(1.) THIS court had directed the Income-tax Appellate Tribunal, Hyderabad, to state a case on the following question, viz. : Whether, on the facts and in the circumstances of the case, the deed dated December 23, 1957, executed by the assessee in favour of her son, Sriramulu, constituted a transaction of gift under section 2(xii) of the Gift-tax Act liable for assessment
(2.) THE Gift-tax Officer assessed the assessee to gift-tax on this reconveyance. THE assessee pleaded that this conveyance did not come within the purview of the Gift-tax Act as it did not have any of the essential ingredients of a gift, that the first conveyance itself was a sort of sham and faked affair that this device was resorted to because her son started disputing the properties by leading an immoral life, and in order to prevent his ways of vice and wasteful habits, it was considered necessary to transfer the properties to his mother, and that as a consequence, the gift deed dated August 30, 1954, was executed. It was also contended that at the time when Sriramulu conveyed the property by way of gift to his mother in 1954, he had only a daughter and, since the properties gifted belonged to the Hindu joint family, Sriramulu was not competent to gift away the whole of those properties, and at the most the gift could be valid only to the extent of his share. THE Gift-tax Officer rejected this claim of the assessee and held that the gift was valid and consequently assessed her to tax. THE Appellate Assistant Commissioner also negatived the contentions of the assessee, and, having looked into the content of the two gift deeds, he found that there was nothing therein to support the version of the assessee.

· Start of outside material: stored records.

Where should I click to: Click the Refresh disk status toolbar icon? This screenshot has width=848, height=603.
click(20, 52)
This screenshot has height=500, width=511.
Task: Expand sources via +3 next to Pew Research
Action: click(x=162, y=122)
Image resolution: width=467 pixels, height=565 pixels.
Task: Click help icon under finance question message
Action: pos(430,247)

(3.) IN the instant case, the gift was made by the divided son, who is the head of his joint family consisting of himself, his daughter and wife, to his mother, who, to all intents and purposes, was not a member of his joint family and the gift was of the entire share which was received on partition. IN the circumstances, the gift is void. We also hold that the transaction admittedly was a nominal one. If so, it need not be set aside. IN any case, the gift deed itself being void, there was no need nor necessity for a second gift deed, which is now sought to be taxed, and consequently, the assessee is not liable for gift-tax on this latter transaction.